Award Recipients Named

  The National Aeronautic Association, in partnership with the Air Care Alliance, a nationwide league of humanitarian flying organizations, is proud to announce the recipients of the 2012 National Public Benefit Flying Awards, which include:

 Distinguished Volunteer Pilots

      Susan Lapis, SouthWings

      Del Reiff, Wings of Hope 

Awarded to an individual or individuals for outstanding public benefit flying service as a volunteer pilot. Awarded for performance that exceeds expectations and distinguishes volunteers and/or their effort from others.

 Distinguished Volunteers

      Debi Boies, Pilots N Paws 

      Larry Scheffler, Miracle Flights for Kids.

Awarded to an individual or individuals for outstanding service as a non-flying volunteer working in public benefit flying.
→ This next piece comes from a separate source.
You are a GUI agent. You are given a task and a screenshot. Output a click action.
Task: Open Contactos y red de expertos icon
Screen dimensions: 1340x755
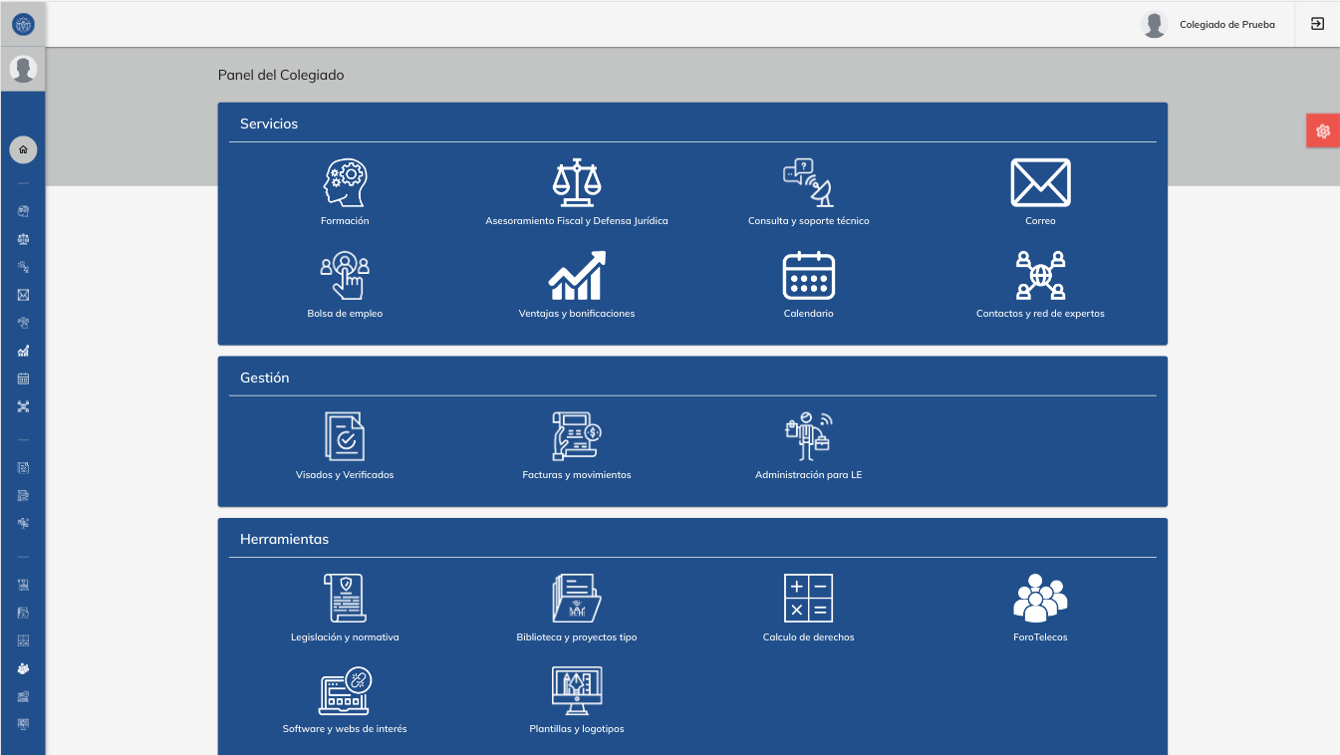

Awarded for performance that exceeds expectations and distinguishes non-pilot volunteers and/or their effort from others. 

  Outstanding Achievement in Public Benefit Flying 

      Bob Showalter and Showalter Flying Services.

Awarded for outstanding achievement by an individual or organization that helped raise the standard of service of or contributed significantly to the overall advancement of Public Benefit Flying. Given for exemplary achievement or contributions by an individual, group of individuals, an organization, or group of organizations that significantly raised the standard of service, improved the state-of-the-art, or contributed to the advancement of Public Benefit flying overall.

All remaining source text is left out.